▸ **EXERCISE BRIEF**
All of the records should be given back exactly and in full.

____ DATA RECORDS

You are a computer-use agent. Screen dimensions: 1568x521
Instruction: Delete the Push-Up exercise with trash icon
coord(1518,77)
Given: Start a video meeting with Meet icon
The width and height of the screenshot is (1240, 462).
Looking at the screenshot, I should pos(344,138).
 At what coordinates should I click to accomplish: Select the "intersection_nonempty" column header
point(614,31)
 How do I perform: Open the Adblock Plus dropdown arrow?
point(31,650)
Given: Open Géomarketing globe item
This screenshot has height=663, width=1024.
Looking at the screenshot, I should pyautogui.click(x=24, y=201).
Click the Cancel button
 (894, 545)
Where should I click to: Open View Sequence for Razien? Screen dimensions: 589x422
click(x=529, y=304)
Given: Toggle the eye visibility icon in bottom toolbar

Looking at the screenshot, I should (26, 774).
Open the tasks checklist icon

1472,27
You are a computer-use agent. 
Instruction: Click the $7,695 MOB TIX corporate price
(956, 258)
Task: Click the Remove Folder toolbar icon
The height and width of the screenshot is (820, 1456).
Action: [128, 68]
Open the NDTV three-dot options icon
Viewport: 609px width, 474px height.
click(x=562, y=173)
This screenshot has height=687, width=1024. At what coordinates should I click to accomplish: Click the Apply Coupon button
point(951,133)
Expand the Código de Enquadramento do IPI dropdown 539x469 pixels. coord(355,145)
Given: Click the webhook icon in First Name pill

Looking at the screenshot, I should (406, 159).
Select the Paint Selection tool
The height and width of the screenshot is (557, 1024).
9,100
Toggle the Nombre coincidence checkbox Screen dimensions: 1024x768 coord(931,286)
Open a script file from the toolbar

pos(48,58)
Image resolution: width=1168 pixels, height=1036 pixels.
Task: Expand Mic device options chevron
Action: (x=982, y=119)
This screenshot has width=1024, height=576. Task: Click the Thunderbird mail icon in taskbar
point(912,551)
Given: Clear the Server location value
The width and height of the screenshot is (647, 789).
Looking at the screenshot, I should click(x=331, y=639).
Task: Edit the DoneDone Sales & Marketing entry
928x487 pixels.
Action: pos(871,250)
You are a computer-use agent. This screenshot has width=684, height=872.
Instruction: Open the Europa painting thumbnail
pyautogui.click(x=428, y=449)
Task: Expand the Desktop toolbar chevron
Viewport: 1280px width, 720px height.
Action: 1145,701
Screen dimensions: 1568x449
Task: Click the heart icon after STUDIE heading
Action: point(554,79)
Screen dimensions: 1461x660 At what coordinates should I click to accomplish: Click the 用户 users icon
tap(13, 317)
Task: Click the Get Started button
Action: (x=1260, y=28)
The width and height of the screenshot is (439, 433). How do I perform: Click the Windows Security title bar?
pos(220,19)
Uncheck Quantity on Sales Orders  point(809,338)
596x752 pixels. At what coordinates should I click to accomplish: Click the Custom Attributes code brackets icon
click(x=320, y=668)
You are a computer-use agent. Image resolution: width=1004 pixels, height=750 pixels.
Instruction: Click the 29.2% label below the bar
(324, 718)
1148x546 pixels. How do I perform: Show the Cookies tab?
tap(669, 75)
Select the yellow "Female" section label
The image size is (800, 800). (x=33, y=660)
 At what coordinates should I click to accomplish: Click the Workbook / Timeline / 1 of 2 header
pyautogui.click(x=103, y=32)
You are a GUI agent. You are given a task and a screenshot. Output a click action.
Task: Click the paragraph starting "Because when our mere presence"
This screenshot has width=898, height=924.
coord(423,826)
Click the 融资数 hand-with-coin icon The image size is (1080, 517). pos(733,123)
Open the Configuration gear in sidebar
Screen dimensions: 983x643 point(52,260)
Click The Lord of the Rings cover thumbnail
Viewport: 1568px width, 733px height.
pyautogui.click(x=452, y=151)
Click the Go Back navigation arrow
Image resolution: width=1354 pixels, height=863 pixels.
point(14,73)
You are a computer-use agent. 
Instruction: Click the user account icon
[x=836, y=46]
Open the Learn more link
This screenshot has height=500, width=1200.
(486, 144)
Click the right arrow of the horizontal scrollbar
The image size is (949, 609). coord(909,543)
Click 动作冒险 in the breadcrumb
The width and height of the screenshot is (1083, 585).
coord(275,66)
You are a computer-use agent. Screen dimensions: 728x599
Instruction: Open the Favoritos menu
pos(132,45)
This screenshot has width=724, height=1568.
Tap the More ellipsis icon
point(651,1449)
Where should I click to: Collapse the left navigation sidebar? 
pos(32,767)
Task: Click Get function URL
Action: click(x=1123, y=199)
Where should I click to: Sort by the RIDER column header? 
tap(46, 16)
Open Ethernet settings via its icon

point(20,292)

________

▸ **RESPONSE FOR THIS EXERCISE**
You are a computer-use agent. Screen dimensions: 1568x521
Instruction: Delete the Push-Up exercise with trash icon
coord(1518,77)
Given: Start a video meeting with Meet icon
The width and height of the screenshot is (1240, 462).
Looking at the screenshot, I should pos(344,138).
 At what coordinates should I click to accomplish: Select the "intersection_nonempty" column header
point(614,31)
 How do I perform: Open the Adblock Plus dropdown arrow?
point(31,650)
Given: Open Géomarketing globe item
This screenshot has height=663, width=1024.
Looking at the screenshot, I should pyautogui.click(x=24, y=201).
Click the Cancel button
 (894, 545)
Where should I click to: Open View Sequence for Razien? Screen dimensions: 589x422
click(x=529, y=304)
Given: Toggle the eye visibility icon in bottom toolbar

Looking at the screenshot, I should (26, 774).
Open the tasks checklist icon

1472,27
You are a computer-use agent. 
Instruction: Click the $7,695 MOB TIX corporate price
(956, 258)
Task: Click the Remove Folder toolbar icon
The height and width of the screenshot is (820, 1456).
Action: [128, 68]
Open the NDTV three-dot options icon
Viewport: 609px width, 474px height.
click(x=562, y=173)
This screenshot has height=687, width=1024. At what coordinates should I click to accomplish: Click the Apply Coupon button
point(951,133)
Expand the Código de Enquadramento do IPI dropdown 539x469 pixels. coord(355,145)
Given: Click the webhook icon in First Name pill

Looking at the screenshot, I should (406, 159).
Select the Paint Selection tool
The height and width of the screenshot is (557, 1024).
9,100
Toggle the Nombre coincidence checkbox Screen dimensions: 1024x768 coord(931,286)
Open a script file from the toolbar

pos(48,58)
Image resolution: width=1168 pixels, height=1036 pixels.
Task: Expand Mic device options chevron
Action: (x=982, y=119)
This screenshot has width=1024, height=576. Task: Click the Thunderbird mail icon in taskbar
point(912,551)
Given: Clear the Server location value
The width and height of the screenshot is (647, 789).
Looking at the screenshot, I should click(x=331, y=639).
Task: Edit the DoneDone Sales & Marketing entry
928x487 pixels.
Action: pos(871,250)
You are a computer-use agent. This screenshot has width=684, height=872.
Instruction: Open the Europa painting thumbnail
pyautogui.click(x=428, y=449)
Task: Expand the Desktop toolbar chevron
Viewport: 1280px width, 720px height.
Action: 1145,701
Screen dimensions: 1568x449
Task: Click the heart icon after STUDIE heading
Action: point(554,79)
Screen dimensions: 1461x660 At what coordinates should I click to accomplish: Click the 用户 users icon
tap(13, 317)
Task: Click the Get Started button
Action: (x=1260, y=28)
The width and height of the screenshot is (439, 433). How do I perform: Click the Windows Security title bar?
pos(220,19)
Uncheck Quantity on Sales Orders  point(809,338)
596x752 pixels. At what coordinates should I click to accomplish: Click the Custom Attributes code brackets icon
click(x=320, y=668)
You are a computer-use agent. Image resolution: width=1004 pixels, height=750 pixels.
Instruction: Click the 29.2% label below the bar
(324, 718)
1148x546 pixels. How do I perform: Show the Cookies tab?
tap(669, 75)
Select the yellow "Female" section label
The image size is (800, 800). (x=33, y=660)
 At what coordinates should I click to accomplish: Click the Workbook / Timeline / 1 of 2 header
pyautogui.click(x=103, y=32)
You are a GUI agent. You are given a task and a screenshot. Output a click action.
Task: Click the paragraph starting "Because when our mere presence"
This screenshot has width=898, height=924.
coord(423,826)
Click the 融资数 hand-with-coin icon The image size is (1080, 517). pos(733,123)
Open the Configuration gear in sidebar
Screen dimensions: 983x643 point(52,260)
Click The Lord of the Rings cover thumbnail
Viewport: 1568px width, 733px height.
pyautogui.click(x=452, y=151)
Click the Go Back navigation arrow
Image resolution: width=1354 pixels, height=863 pixels.
point(14,73)
You are a computer-use agent. 
Instruction: Click the user account icon
[x=836, y=46]
Open the Learn more link
This screenshot has height=500, width=1200.
(486, 144)
Click the right arrow of the horizontal scrollbar
The image size is (949, 609). coord(909,543)
Click 动作冒险 in the breadcrumb
The width and height of the screenshot is (1083, 585).
coord(275,66)
You are a computer-use agent. Screen dimensions: 728x599
Instruction: Open the Favoritos menu
pos(132,45)
This screenshot has width=724, height=1568.
Tap the More ellipsis icon
point(651,1449)
Where should I click to: Collapse the left navigation sidebar? 
pos(32,767)
Task: Click Get function URL
Action: click(x=1123, y=199)
Where should I click to: Sort by the RIDER column header? 
tap(46, 16)
Open Ethernet settings via its icon

point(20,292)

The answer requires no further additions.